Lionel Jospin, ancien Premier ministre français de 1997 à 2002, est décédé à l’âge de 88 ans, a annoncé sa famille. Figure majeure de la gauche française, il est notamment reconnu pour avoir instauré les 35 heures, le quinquennat présidentiel, le Pacte civil de solidarité (PACS), la loi sur la parité en politique et la couverture maladie universelle. Sa carrière est également marquée par son retrait de la vie politique après sa défaite au premier tour de l’élection présidentielle de 2002 face à Jean-Marie Le Pen et Jacques Chirac, un événement qui a profondément marqué l’histoire politique française.
Les hommages ont afflué dans tout le pays. Le président Emmanuel Macron a salué un « grand destin français » incarnant « une haute idée de la République ». Jean-Luc Mélenchon a qualifié Jospin de « modèle d’exigence et de travail », défenseur de « l’alliance rouge-rose-vert ». Éric Coquerel a rappelé que Jospin était « le Premier ministre du dernier gouvernement de gauche du pays » et « un homme droit et honnête ». Yaël Braun-Pivet a souligné son action sociale, notamment sur la parité, les emplois-jeunes et le PACS. Sébastien Lecornu a décrit Jospin comme « un serviteur fidèle dont le nom restera lié à l’État ».

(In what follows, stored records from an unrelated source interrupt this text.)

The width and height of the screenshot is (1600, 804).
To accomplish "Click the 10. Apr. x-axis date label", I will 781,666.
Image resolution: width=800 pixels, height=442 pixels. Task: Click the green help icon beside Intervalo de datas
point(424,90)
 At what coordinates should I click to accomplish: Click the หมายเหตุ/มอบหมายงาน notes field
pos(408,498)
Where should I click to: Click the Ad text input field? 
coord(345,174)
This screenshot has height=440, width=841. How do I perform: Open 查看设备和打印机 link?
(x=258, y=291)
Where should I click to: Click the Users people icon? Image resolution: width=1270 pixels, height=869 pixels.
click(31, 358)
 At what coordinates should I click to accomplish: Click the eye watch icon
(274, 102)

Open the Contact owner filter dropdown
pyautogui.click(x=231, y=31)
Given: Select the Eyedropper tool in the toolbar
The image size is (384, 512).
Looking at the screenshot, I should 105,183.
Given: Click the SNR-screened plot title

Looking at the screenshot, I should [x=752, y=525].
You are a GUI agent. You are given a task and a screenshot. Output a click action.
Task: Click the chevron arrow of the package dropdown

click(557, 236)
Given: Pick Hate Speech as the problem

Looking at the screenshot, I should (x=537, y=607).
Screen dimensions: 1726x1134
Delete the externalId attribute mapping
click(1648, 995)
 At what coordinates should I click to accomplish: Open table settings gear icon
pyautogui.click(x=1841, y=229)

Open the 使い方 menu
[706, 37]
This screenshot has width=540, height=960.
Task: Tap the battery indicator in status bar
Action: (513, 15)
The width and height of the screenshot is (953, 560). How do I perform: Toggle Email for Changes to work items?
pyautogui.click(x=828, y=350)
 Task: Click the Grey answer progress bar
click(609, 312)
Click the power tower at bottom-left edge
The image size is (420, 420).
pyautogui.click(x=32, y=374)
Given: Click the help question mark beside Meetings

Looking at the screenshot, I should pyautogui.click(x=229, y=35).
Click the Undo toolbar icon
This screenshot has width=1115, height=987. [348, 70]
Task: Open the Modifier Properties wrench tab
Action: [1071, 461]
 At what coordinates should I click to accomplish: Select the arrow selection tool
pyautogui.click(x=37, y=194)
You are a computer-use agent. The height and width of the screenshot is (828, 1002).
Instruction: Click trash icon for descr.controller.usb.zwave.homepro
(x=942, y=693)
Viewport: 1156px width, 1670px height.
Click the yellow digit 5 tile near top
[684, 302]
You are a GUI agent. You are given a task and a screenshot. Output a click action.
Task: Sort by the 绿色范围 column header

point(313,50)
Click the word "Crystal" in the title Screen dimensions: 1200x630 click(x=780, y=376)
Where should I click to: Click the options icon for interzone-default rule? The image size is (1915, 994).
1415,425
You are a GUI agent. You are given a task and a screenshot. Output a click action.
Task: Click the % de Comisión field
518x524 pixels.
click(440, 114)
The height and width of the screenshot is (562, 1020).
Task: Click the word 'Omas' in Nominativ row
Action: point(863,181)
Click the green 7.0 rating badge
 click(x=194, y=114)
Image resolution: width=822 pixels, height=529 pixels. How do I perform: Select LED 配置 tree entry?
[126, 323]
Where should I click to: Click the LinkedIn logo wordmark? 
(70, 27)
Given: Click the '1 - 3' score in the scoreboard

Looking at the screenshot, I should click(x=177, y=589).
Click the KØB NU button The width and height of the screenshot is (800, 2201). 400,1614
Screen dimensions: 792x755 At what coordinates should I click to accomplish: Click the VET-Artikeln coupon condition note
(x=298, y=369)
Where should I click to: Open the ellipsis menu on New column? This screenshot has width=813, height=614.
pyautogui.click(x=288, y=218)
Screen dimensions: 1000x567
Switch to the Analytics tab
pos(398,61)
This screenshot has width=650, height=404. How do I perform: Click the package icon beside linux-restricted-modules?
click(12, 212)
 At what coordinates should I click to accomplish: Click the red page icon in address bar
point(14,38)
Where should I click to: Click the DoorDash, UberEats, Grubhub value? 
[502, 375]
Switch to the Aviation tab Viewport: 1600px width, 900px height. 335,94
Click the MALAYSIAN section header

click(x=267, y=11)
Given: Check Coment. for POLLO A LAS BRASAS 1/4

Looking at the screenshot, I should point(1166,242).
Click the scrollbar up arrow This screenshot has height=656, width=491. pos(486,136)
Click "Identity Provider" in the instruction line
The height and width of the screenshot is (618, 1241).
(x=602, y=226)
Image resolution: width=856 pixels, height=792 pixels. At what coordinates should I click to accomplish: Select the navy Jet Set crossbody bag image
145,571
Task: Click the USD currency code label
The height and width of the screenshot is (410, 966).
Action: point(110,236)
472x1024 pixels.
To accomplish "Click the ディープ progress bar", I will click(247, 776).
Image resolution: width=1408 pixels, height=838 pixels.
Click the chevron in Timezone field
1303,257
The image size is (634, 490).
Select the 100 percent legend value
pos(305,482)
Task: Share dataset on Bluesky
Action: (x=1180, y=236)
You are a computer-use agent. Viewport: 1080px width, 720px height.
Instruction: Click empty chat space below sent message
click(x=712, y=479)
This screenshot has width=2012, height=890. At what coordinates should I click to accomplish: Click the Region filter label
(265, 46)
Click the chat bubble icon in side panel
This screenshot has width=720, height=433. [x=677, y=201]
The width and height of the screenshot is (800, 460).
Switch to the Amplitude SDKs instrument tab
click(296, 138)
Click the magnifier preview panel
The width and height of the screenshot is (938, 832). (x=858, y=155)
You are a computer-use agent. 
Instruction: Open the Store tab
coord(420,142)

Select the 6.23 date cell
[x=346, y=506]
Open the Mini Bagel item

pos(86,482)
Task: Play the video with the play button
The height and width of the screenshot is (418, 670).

D’autres personnalités politiques, telles qu’Élisabeth Borne, Bernard Cazeneuve et Renaud Muselier, ont salué son engagement et le respect qu’il suscitait même chez ses adversaires. Marine Le Pen a reconnu son intégrité et son courage. Olivier Faure, premier secrétaire du Parti socialiste, a appelé à un « hommage national » et a rappelé que son parcours démontre qu’il est possible de gouverner « sans concession à l’air du temps ».
La disparition de Lionel Jospin constitue un moment fort pour la gauche française, qui perd l’une de ses figures les plus emblématiques. Son héritage en matière de réformes sociales et de modernisation reste ancré dans la mémoire collective.